Action item: Reproduce the whole of the records exactly, and make sure no picture is carried into the result.

Information provided:
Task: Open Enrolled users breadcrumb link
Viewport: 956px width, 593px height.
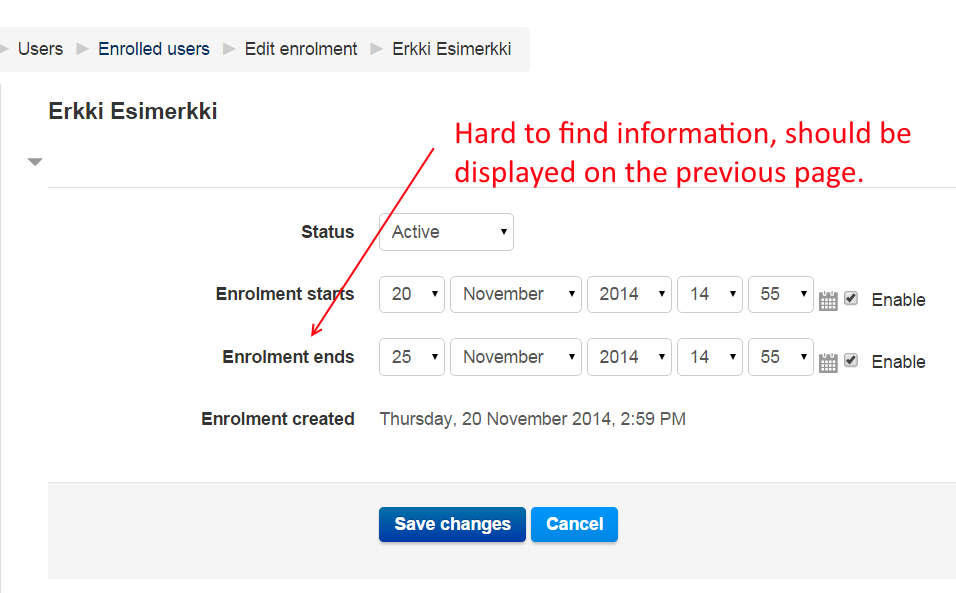Action: click(x=154, y=49)
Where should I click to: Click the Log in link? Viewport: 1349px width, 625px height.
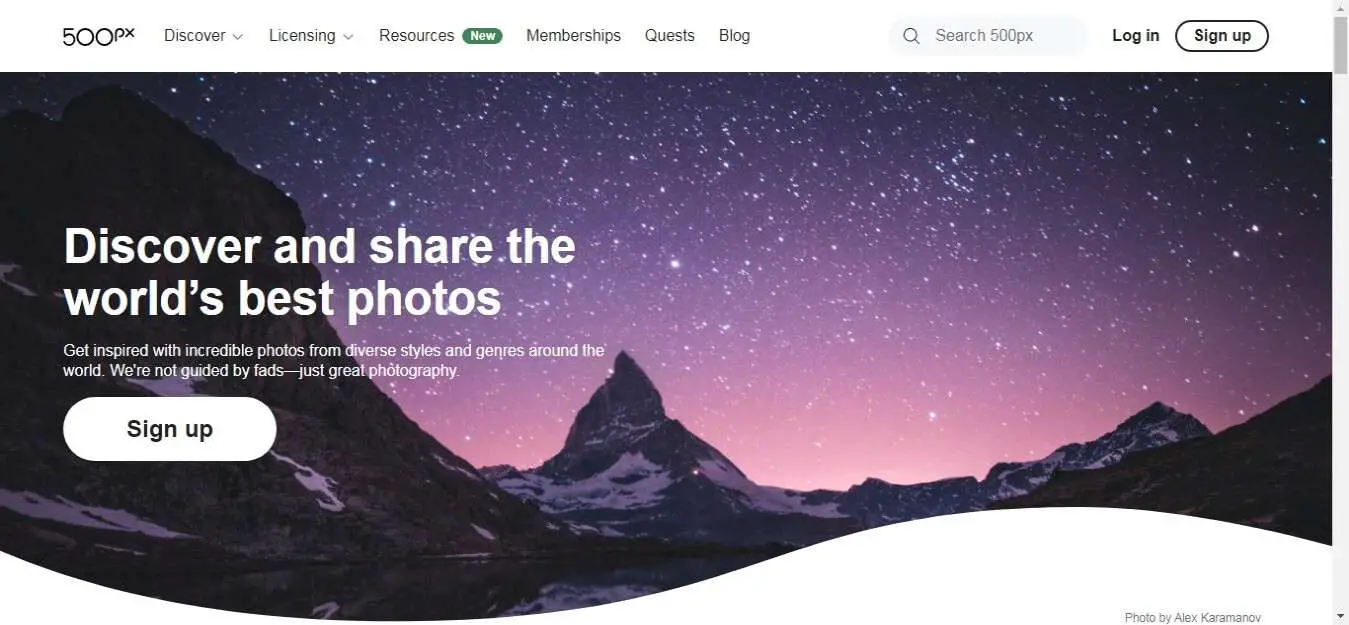click(x=1136, y=35)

Task output:
Task: Open Enrolled users breadcrumb link
Viewport: 956px width, 593px height.
Action: click(x=154, y=49)
Where should I click to: Click the Log in link? Viewport: 1349px width, 625px height.
click(x=1136, y=35)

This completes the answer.